Exercise.
Reproduce every row below word for word, leaving out the pictures.

Supplied information.
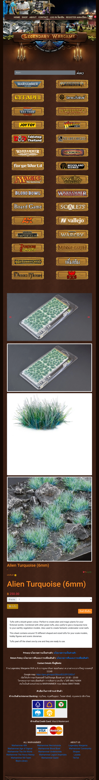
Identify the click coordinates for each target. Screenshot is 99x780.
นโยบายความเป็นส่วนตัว (65, 653)
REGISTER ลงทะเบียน (76, 17)
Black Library (21, 761)
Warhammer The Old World (19, 751)
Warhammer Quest (49, 758)
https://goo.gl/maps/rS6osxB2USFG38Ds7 (55, 674)
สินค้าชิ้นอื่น (85, 611)
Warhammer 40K (19, 745)
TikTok (76, 758)
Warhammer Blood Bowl (49, 748)
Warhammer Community (80, 748)
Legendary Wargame (78, 745)
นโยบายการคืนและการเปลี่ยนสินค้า (72, 658)
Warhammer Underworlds (50, 751)
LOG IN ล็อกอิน (57, 17)
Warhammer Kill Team (21, 758)
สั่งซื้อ (12, 606)
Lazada (77, 754)
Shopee (76, 751)
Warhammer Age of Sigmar (20, 748)
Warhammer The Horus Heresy (20, 754)
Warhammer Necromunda (49, 745)
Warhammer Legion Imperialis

Reply.
Identify the click coordinates for each target. Screenshot is 99x780.
นโยบายความเป็นส่วนตัว (65, 653)
REGISTER ลงทะเบียน (76, 17)
Black Library (21, 761)
Warhammer The Old World (19, 751)
Warhammer Quest (49, 758)
https://goo.gl/maps/rS6osxB2USFG38Ds7 (55, 674)
สินค้าชิ้นอื่น (85, 611)
Warhammer 40K (19, 745)
TikTok (76, 758)
Warhammer Blood Bowl (49, 748)
Warhammer Community (80, 748)
Legendary Wargame (78, 745)
นโยบายการคืนและการเปลี่ยนสินค้า (72, 658)
Warhammer Underworlds (50, 751)
LOG IN ล็อกอิน (57, 17)
Warhammer Kill Team (21, 758)
สั่งซื้อ (12, 606)
Lazada (77, 754)
Shopee (76, 751)
Warhammer Age of Sigmar (20, 748)
Warhammer The Horus Heresy (20, 754)
Warhammer Necromunda (49, 745)
Warhammer Legion Imperialis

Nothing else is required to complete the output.